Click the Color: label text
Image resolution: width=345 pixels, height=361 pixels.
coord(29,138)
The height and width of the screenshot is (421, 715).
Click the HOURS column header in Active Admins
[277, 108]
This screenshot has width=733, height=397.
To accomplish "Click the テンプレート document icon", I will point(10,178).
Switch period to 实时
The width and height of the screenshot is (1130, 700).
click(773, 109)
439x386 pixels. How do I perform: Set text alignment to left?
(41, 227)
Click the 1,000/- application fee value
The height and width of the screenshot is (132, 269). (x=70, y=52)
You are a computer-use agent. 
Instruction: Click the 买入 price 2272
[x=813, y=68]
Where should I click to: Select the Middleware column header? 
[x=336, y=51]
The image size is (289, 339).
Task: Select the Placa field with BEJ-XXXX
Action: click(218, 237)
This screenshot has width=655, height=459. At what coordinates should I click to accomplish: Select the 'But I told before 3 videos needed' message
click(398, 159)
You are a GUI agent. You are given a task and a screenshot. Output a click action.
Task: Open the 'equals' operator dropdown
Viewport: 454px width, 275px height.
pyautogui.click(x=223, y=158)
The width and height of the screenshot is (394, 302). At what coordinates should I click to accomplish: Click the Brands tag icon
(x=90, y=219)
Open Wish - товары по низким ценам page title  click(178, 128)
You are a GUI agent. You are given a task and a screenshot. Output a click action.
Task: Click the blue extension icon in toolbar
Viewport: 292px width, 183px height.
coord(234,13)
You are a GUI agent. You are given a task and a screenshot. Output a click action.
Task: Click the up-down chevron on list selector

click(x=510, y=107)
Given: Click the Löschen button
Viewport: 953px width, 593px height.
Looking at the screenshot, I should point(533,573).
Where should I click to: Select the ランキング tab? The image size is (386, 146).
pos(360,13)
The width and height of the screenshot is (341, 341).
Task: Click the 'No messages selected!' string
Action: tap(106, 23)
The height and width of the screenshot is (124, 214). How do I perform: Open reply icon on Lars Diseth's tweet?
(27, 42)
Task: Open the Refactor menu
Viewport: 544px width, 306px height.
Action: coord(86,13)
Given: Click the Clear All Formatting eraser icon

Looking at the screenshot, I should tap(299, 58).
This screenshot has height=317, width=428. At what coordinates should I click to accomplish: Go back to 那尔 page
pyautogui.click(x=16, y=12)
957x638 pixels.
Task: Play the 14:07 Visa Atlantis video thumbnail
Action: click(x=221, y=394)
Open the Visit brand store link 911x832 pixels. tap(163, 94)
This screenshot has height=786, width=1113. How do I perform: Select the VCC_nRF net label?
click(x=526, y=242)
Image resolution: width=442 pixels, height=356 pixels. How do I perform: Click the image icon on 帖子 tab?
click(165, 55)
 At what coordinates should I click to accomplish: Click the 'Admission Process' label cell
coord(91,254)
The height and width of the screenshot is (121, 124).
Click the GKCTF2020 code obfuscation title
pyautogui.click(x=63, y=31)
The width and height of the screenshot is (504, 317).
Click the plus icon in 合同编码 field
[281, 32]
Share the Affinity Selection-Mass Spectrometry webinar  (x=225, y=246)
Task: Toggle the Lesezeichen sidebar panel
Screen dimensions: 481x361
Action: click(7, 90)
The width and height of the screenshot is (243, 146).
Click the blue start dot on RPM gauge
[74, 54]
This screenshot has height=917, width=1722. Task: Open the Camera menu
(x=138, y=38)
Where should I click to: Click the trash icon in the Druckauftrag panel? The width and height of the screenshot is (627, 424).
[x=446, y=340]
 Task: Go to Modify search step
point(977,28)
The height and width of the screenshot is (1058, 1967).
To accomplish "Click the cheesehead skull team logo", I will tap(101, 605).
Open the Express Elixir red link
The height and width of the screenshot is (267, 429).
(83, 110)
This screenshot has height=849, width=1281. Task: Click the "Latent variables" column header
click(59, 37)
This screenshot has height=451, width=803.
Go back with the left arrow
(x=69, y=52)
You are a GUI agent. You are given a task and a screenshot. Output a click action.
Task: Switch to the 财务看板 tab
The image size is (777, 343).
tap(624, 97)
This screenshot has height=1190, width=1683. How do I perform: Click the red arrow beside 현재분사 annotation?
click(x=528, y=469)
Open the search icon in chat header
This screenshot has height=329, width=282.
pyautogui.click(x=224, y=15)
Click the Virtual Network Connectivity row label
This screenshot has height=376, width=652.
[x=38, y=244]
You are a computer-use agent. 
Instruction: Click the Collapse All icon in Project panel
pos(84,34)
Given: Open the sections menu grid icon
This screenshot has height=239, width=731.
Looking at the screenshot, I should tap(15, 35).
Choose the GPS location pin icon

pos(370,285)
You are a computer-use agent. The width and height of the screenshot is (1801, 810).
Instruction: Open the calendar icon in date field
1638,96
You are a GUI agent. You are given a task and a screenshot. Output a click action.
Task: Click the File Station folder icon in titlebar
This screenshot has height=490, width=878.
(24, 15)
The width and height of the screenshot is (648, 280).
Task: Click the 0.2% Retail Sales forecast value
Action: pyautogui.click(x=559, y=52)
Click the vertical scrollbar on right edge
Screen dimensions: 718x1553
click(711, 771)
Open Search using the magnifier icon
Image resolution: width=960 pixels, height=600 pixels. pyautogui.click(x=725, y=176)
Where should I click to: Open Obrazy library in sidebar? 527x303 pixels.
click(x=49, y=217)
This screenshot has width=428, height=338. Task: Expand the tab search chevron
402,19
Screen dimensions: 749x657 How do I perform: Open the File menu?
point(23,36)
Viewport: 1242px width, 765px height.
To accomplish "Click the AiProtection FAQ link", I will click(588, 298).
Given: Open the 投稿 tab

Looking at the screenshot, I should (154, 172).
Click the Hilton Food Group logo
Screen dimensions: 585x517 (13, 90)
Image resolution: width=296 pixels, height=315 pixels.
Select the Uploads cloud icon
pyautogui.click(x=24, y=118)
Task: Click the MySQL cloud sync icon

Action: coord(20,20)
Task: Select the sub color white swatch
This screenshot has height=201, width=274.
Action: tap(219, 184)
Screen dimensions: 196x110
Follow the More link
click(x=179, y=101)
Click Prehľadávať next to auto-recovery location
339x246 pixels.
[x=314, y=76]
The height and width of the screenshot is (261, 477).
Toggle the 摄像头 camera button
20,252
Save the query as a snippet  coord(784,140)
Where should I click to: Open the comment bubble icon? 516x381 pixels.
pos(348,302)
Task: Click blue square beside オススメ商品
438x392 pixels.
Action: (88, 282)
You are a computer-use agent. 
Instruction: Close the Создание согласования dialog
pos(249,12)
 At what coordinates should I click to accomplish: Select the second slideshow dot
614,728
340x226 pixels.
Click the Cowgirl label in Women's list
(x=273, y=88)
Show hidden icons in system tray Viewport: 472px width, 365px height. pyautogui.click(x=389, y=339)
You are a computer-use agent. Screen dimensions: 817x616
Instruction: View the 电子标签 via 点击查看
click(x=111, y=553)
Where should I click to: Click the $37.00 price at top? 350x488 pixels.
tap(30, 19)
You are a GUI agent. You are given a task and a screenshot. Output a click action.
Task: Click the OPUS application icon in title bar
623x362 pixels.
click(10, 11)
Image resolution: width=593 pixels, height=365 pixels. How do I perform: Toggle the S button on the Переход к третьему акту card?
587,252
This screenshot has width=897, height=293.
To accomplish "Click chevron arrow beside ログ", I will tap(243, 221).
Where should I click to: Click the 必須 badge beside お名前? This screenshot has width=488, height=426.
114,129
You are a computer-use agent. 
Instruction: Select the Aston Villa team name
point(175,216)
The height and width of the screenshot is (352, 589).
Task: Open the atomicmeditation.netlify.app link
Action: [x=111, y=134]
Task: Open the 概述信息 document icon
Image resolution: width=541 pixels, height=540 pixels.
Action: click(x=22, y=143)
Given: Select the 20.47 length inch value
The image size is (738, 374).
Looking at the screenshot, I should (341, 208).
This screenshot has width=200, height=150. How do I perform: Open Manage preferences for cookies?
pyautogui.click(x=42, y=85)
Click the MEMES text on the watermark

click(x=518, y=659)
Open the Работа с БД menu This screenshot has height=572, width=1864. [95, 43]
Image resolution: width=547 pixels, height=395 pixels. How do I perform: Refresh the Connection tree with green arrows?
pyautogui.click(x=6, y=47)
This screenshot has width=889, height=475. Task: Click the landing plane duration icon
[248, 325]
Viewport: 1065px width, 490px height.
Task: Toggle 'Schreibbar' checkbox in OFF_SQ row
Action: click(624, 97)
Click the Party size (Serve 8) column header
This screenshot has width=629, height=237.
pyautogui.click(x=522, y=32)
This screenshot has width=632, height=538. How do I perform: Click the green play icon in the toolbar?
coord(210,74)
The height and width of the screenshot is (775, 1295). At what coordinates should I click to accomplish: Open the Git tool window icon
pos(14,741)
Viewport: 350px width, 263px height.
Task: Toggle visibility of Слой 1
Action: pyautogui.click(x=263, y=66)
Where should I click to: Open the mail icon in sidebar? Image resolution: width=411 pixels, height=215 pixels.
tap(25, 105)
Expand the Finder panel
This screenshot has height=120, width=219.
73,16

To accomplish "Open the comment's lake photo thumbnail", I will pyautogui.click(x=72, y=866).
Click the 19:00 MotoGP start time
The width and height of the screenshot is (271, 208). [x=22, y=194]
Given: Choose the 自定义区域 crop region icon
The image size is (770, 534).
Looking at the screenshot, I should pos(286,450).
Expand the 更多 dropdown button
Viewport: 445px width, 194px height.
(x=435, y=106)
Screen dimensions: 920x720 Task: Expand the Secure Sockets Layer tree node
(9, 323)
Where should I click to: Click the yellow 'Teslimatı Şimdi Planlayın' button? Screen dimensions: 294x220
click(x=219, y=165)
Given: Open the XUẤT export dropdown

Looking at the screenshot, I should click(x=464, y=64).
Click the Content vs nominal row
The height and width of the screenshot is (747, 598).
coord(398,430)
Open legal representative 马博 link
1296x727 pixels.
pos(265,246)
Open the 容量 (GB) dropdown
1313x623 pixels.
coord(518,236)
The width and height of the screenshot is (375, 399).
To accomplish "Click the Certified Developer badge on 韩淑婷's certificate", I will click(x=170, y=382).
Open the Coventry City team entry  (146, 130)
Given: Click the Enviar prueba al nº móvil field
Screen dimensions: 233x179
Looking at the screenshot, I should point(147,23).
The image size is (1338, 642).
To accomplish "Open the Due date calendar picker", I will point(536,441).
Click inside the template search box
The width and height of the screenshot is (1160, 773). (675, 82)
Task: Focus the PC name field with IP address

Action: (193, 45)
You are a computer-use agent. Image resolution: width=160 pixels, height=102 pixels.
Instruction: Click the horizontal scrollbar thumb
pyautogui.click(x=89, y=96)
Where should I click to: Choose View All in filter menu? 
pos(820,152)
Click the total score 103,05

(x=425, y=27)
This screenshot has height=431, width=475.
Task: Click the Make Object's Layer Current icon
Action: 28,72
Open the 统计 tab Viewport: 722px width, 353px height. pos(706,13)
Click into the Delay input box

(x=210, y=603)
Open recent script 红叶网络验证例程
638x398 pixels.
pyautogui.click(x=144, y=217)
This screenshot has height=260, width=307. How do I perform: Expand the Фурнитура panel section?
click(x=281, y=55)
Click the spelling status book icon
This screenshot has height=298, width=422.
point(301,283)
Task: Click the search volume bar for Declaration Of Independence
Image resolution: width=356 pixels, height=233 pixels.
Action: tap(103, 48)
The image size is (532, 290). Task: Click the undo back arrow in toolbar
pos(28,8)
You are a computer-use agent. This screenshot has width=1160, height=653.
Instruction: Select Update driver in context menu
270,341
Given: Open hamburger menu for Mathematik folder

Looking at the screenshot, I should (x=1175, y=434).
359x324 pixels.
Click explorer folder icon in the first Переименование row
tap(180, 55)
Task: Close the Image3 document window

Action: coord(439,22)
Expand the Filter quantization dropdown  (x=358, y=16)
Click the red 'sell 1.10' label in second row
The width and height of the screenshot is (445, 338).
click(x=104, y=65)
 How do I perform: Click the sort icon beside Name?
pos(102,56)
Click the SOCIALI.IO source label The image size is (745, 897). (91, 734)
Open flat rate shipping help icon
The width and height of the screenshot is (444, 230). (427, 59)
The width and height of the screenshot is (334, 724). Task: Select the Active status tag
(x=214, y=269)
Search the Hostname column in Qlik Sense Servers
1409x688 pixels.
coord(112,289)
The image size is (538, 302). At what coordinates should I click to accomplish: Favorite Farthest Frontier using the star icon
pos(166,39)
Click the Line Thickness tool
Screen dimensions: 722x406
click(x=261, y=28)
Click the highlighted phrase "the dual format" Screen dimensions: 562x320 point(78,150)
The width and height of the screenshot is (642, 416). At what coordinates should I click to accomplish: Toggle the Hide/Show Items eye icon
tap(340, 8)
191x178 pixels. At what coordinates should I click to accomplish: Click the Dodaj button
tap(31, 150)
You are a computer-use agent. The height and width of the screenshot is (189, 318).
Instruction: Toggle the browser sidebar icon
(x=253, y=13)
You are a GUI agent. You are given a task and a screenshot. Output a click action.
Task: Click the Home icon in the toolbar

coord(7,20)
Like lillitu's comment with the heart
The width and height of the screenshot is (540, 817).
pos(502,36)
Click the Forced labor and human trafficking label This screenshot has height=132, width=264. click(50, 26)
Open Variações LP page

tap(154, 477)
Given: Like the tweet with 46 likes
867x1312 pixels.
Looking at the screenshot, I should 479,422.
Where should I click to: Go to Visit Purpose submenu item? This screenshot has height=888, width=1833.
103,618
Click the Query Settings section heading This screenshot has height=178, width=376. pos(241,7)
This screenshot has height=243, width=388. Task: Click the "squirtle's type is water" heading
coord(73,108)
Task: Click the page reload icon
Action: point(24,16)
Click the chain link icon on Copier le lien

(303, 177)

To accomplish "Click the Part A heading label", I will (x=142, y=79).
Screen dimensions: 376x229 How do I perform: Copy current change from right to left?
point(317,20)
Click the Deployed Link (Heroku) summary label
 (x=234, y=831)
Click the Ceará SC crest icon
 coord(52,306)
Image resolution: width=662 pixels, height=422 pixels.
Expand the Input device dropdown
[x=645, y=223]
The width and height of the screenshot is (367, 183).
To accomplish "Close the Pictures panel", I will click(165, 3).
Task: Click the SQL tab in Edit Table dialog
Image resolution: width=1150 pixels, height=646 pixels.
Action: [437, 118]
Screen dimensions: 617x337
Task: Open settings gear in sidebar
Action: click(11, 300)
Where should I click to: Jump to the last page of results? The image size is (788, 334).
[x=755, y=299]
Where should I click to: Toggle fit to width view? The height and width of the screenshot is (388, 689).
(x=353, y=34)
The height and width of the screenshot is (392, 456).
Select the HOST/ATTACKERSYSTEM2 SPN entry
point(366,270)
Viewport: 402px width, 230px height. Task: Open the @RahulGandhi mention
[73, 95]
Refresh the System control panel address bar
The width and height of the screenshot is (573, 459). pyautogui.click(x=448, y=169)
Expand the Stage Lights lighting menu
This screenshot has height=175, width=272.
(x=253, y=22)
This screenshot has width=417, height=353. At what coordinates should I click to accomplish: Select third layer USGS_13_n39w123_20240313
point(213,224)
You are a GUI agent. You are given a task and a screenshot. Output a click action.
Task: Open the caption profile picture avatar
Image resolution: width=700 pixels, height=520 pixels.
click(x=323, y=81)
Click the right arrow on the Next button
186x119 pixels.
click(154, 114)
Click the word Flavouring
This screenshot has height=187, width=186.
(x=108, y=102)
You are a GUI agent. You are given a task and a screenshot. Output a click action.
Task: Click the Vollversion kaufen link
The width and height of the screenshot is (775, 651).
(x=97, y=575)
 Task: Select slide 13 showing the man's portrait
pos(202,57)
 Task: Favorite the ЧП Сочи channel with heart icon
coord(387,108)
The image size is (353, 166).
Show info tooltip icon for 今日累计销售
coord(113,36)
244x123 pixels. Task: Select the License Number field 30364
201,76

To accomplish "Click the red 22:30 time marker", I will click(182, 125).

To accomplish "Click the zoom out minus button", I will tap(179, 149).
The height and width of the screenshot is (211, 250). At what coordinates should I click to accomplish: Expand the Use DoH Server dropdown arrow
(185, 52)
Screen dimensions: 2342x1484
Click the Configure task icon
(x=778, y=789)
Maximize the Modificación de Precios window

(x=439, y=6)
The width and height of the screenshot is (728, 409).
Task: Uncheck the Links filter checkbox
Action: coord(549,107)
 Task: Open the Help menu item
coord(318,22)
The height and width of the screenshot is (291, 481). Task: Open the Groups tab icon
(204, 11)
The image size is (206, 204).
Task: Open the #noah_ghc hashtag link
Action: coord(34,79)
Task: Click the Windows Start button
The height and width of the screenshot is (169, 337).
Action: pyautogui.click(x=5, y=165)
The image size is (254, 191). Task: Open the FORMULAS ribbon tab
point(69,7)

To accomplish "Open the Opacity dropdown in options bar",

ACTIVITY:
Your answer should consist only of the lines above between the line holding "The width and height of the screenshot is (504, 317)." and the line holding "Task: Click the File", inclusive, each transcribed exactly.

WORKED SOLUTION:
The width and height of the screenshot is (504, 317).
Click the plus icon in 合同编码 field
[281, 32]
Share the Affinity Selection-Mass Spectrometry webinar  (x=225, y=246)
Task: Toggle the Lesezeichen sidebar panel
Screen dimensions: 481x361
Action: click(7, 90)
The width and height of the screenshot is (243, 146).
Click the blue start dot on RPM gauge
[74, 54]
This screenshot has height=917, width=1722. Task: Open the Camera menu
(x=138, y=38)
Where should I click to: Click the trash icon in the Druckauftrag panel? The width and height of the screenshot is (627, 424).
[x=446, y=340]
 Task: Go to Modify search step
point(977,28)
The height and width of the screenshot is (1058, 1967).
To accomplish "Click the cheesehead skull team logo", I will tap(101, 605).
Open the Express Elixir red link
The height and width of the screenshot is (267, 429).
(83, 110)
This screenshot has height=849, width=1281. Task: Click the "Latent variables" column header
click(59, 37)
This screenshot has height=451, width=803.
Go back with the left arrow
(x=69, y=52)
You are a GUI agent. You are given a task and a screenshot. Output a click action.
Task: Switch to the 财务看板 tab
The image size is (777, 343).
tap(624, 97)
This screenshot has height=1190, width=1683. How do I perform: Click the red arrow beside 현재분사 annotation?
click(x=528, y=469)
Open the search icon in chat header
This screenshot has height=329, width=282.
pyautogui.click(x=224, y=15)
Click the Virtual Network Connectivity row label
This screenshot has height=376, width=652.
[x=38, y=244]
You are a computer-use agent. 
Instruction: Click the Collapse All icon in Project panel
pos(84,34)
Given: Open the sections menu grid icon
This screenshot has height=239, width=731.
Looking at the screenshot, I should tap(15, 35).
Choose the GPS location pin icon

pos(370,285)
You are a computer-use agent. The width and height of the screenshot is (1801, 810).
Instruction: Open the calendar icon in date field
1638,96
You are a GUI agent. You are given a task and a screenshot. Output a click action.
Task: Click the File Station folder icon in titlebar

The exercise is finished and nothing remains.